### [Prompt]
Once "The width and" turns up in a line below, reproduce that line and those after it exactly, stopping after the line with "Click the EQ5D3L response axis title"; leave pictures out.

--- Information given Enclosed Below ---

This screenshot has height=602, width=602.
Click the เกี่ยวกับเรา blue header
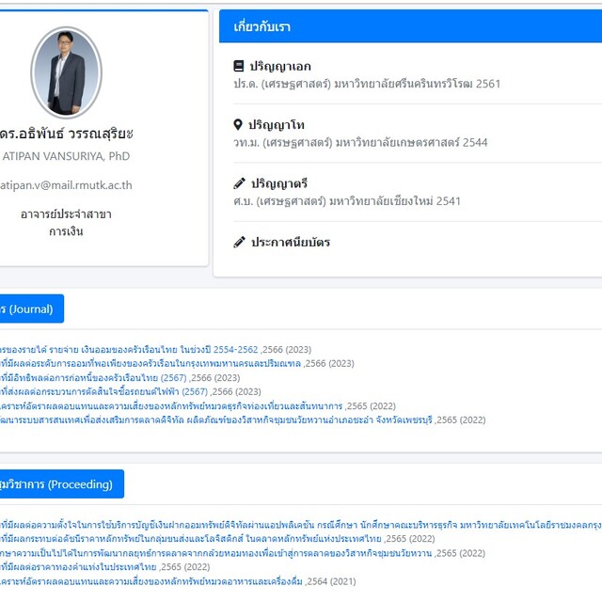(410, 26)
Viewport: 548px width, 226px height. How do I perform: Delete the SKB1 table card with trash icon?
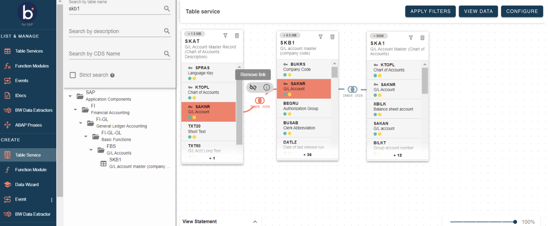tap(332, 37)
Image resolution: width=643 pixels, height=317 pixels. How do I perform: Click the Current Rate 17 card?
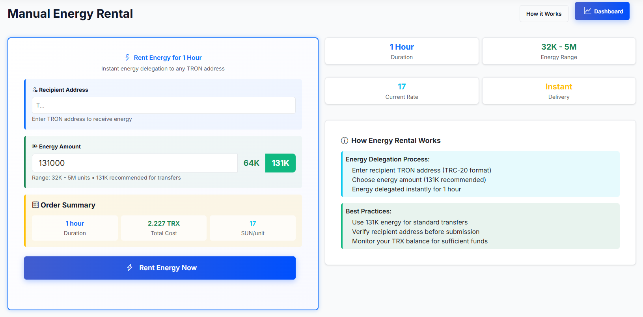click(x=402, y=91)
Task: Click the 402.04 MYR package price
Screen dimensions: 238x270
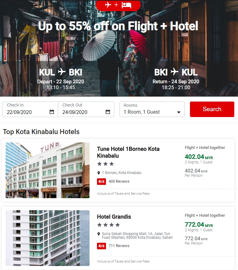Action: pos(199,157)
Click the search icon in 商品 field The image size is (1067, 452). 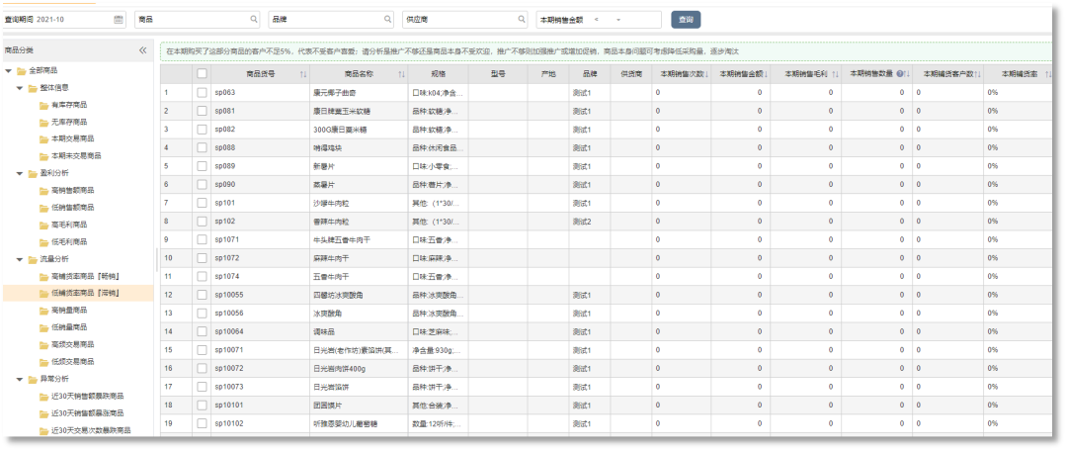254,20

--- End of Enclosed Information given ---
--- Information given Enclosed Below ---

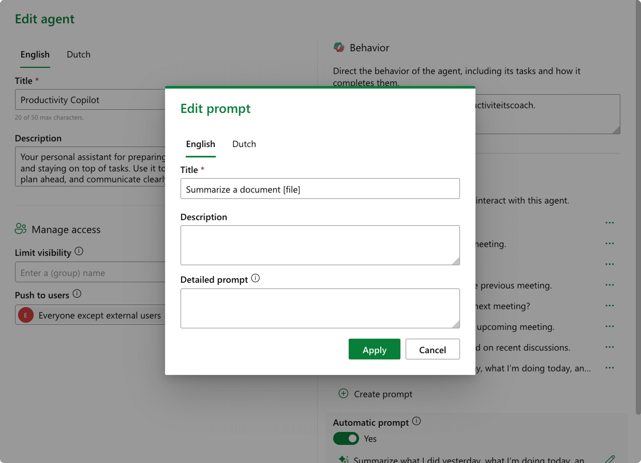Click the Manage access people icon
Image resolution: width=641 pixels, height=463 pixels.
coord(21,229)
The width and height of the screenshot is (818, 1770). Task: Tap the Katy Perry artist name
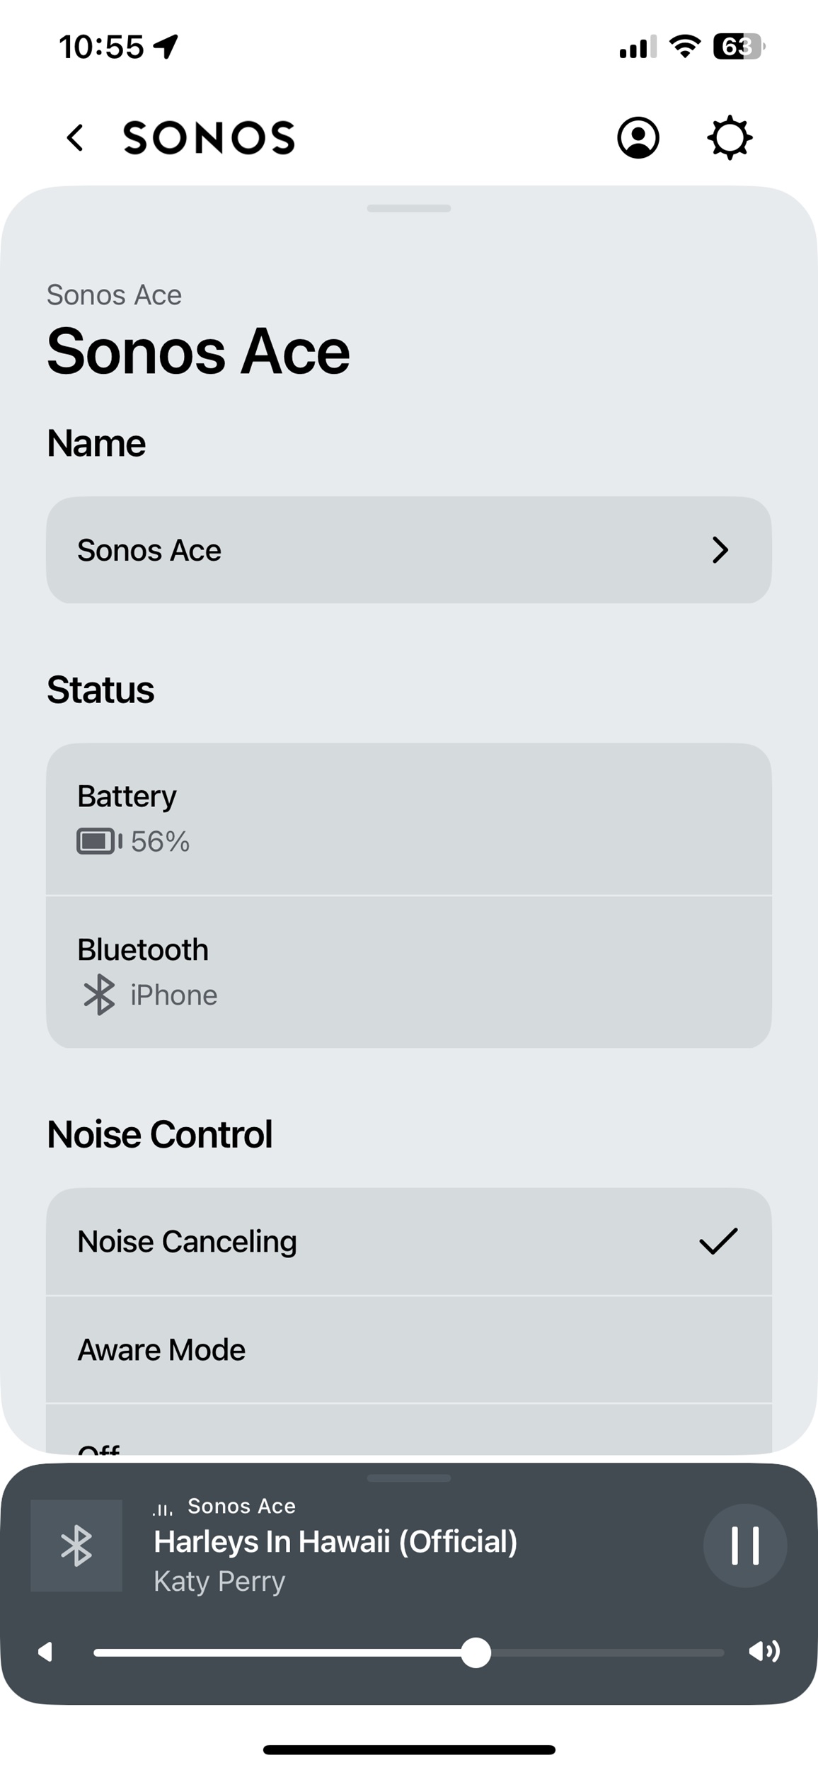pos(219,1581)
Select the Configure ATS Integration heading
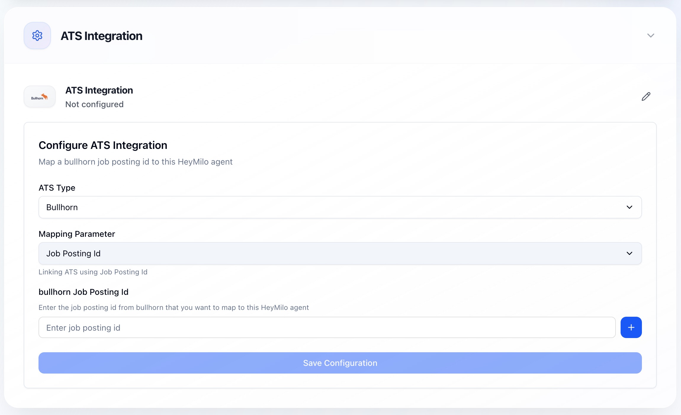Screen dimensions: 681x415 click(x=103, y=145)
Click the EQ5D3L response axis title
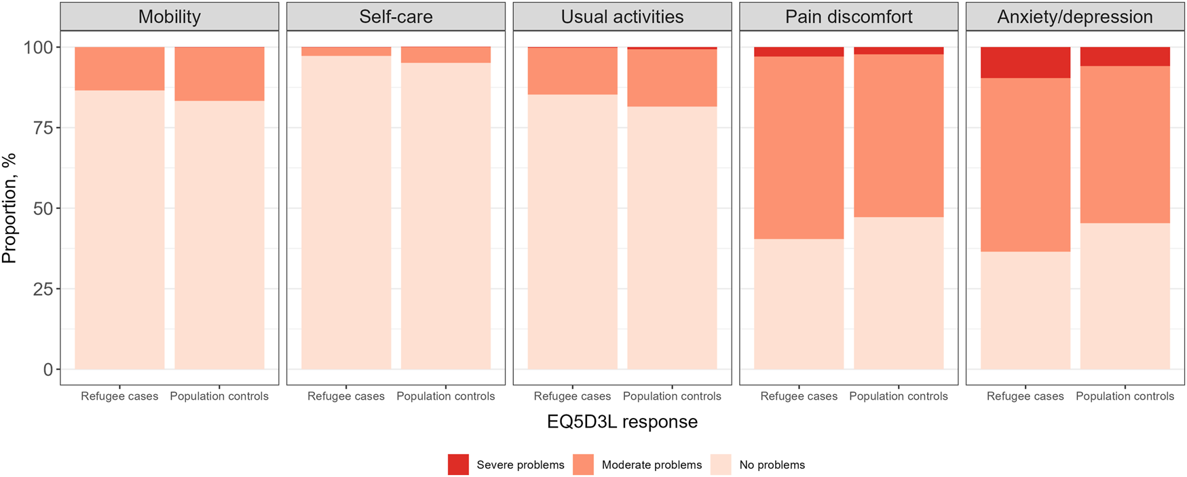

--- End of Enclosed Information given ---

### [Exercise response]
The width and height of the screenshot is (818, 1770). Task: Tap the Katy Perry artist name
pos(219,1581)
Select the Configure ATS Integration heading
Screen dimensions: 681x415 click(x=103, y=145)
Click the EQ5D3L response axis title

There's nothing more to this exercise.